Agnès Polion : trois vies, une seule vocation

Publié le 7 août 2026 à 16:44

Portrait — Lèt ak Sitwon

Il ya des carrières qu'on lit comme une ligne droite, et d'autres qu'il faut lire comme une constellation. Celle d'Agnès Jeanne Polion appartient à la seconde catégorie. Restauratrice à l'îlet du Gosier, puis aide-soignante, puis infirmière pendant de longues années, aujourd'hui propriétaire de gîte et en formation pour devenir responsable d'établissement touristique — sur le papier, quatre vies distinctes. Dans les faits, une seule et même trajectoire, tenue par un fil qu'elle ne quitte jamais des yeux : servir les autres.

« Le fil conducteur de mon parcours, c'est le service aux autres », résume-t-elle, sans emphase, comme on énonce une évidence longuement éprouvée. Restaurant, hôpital, gîte : les décors changent, la mission reste identique. Créer un climat de confiance. Apporteur du bien-être. Faire en sorte que chacun se partage avec un sourire.

L'îlet du Gosier, premier chapitre

Tout commence par un restaurant, sur l'îlet du Gosier — un lieu chaleureux, pensé pour faire dialoguer habitants et touristes autour de la cuisine locale. Agnès Polion y investit une énergie considérable, pendant plusieurs années. Puis vient ce moment que connaissent tous les entrepreneurs sincères : le sentiment d'avoir fait le tour d'un défi, et l'envie irrépressible d'en relever un autre. Elle tourne la page vers le soin — un domaine, dit-elle, qui « correspondait profondément à mon envie d'aider les autres ».

Le soin, une école de vie

De aide-soignante à infirmière, le chemin est exigeant : études, sacrifices, remise en question permanente. Agnès Polion ne le regrette pas une seconde. Ce métier, exercé pendant de longues années, la façonne en profondeur. « Le métier d'infirmière m'a appris la patience, l'humilité et la force intérieure », confie-t-elle. Elle y découvre que derrière chaque patient se cache une histoire, une souffrance, mais aussi une capacité de résilience qui forcera durablement son respect. Elle en ressort plus attentive, plus tolérante, plus reconnaissante envers la vie elle-même.

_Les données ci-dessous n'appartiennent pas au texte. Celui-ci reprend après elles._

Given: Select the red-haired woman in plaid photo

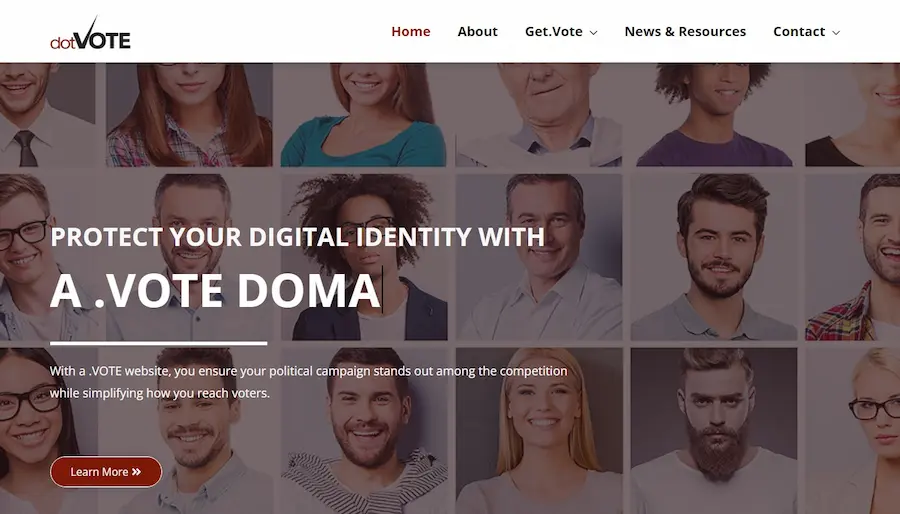Looking at the screenshot, I should [189, 115].
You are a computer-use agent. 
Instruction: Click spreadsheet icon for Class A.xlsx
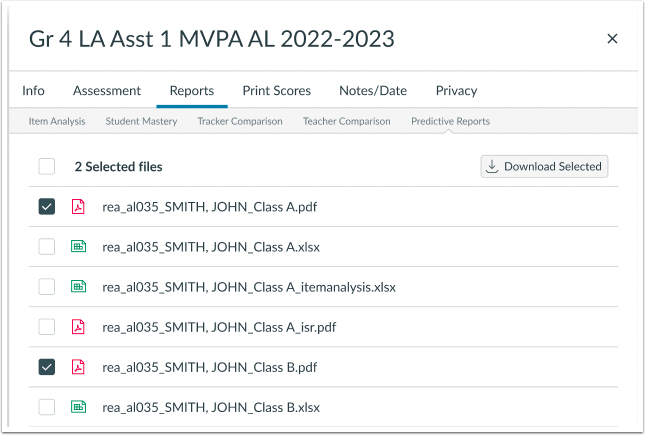78,247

Le Gîte d'Agnès, ou l'art de recevoir autrement

Aujourd'hui, la boucle se referme, mais autrement qu'on ne l'imaginerait. Avec le Gîte d'Agnès, elle renoue avec l'accueil — cette fois sans blouse blanche, mais avec le même regard clinique posé sur le bien-être de l'autre. « Être infirmière m'a appris à observer, écouter et anticiper les besoins des personnes », explique-t-elle. Le confort, la sécurité, l'attention aux détails : tout ce que le métier d'infirmière lui a enseigné infuse désormais sa manière de recevoir des voyageurs. Son ambition dépasse la simple hospitalité commerciale — elle veut faire découvrir la Guadeloupe dans ce qu'elle a de plus authentique : sa culture, son patrimoine, son jardin créole, ses traditions.

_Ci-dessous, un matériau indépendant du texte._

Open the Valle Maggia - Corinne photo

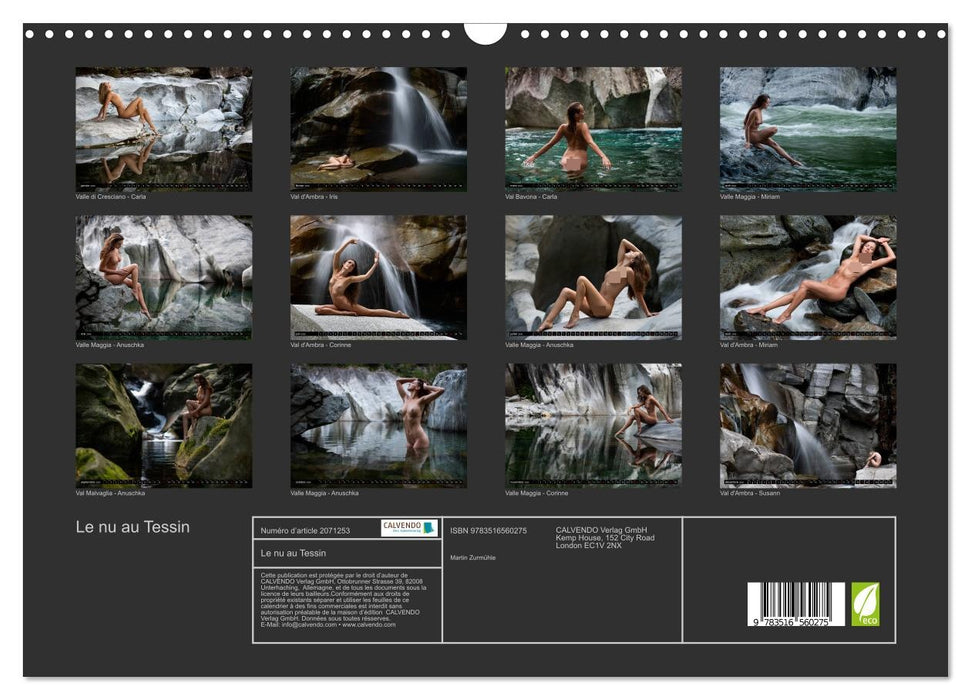pyautogui.click(x=593, y=425)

C'est dans cette continuité qu'elle a choisi de reprendre les études, pour devenir responsable d'établissement touristique. Non par manque d'expérience de terrain — elle en a à revendre — mais par exigence de professionnalisme. « Je crois que l'on n'arrête jamais d'apprendre », dit-elle simplement, avant d'ajouter qu'elle souhaite préparer l'avenir « avec davantage de confiance ».

Une vision pour l'île

Sur le tourisme guadeloupéen, Agnès Polion porte un regard à la fois lucide et ambitieux. Elle appelle de ses vœux un tourisme plus authentique, plus responsable, davantage tourné vers l'identité réelle de l'archipel plutôt que vers ses clichés. Son personnel du projet s'inscrit dans cette conviction : offrir, à travers l'accueil, les ateliers culturels et les traditions locales, « une véritable expérience humaine ».

Ce que la peur ne doit jamais décider

Interrogée sur le fil qui a guidé tous ses choix — même ceux qui, de l'extérieur, ressemblaient à des ruptures — elle est catégorique : il n'y a jamais eu de rupture, seulement une continuité. « Certains ont vu des changements de carrière, mais moi j'y vois une continuité », affirme-t-elle. Chaque expérience n'a été qu'un apprentissage de plus, une manière de grandir pour mieux servir.

Et si l'on devait retenir une seule phrase de cette femme qui n'a jamais eu peur de repartir de zéro, ce serait peut-être celle qu'elle s'adresse à quiconque hésite à se réinventer, quel que soit son âge ou son passé : « Il n'y a pas d'âge pour apprendre, évoluer ou réaliser un nouveau projet. » Une conviction qu'elle incarne, tout simplement, depuis le premier jour.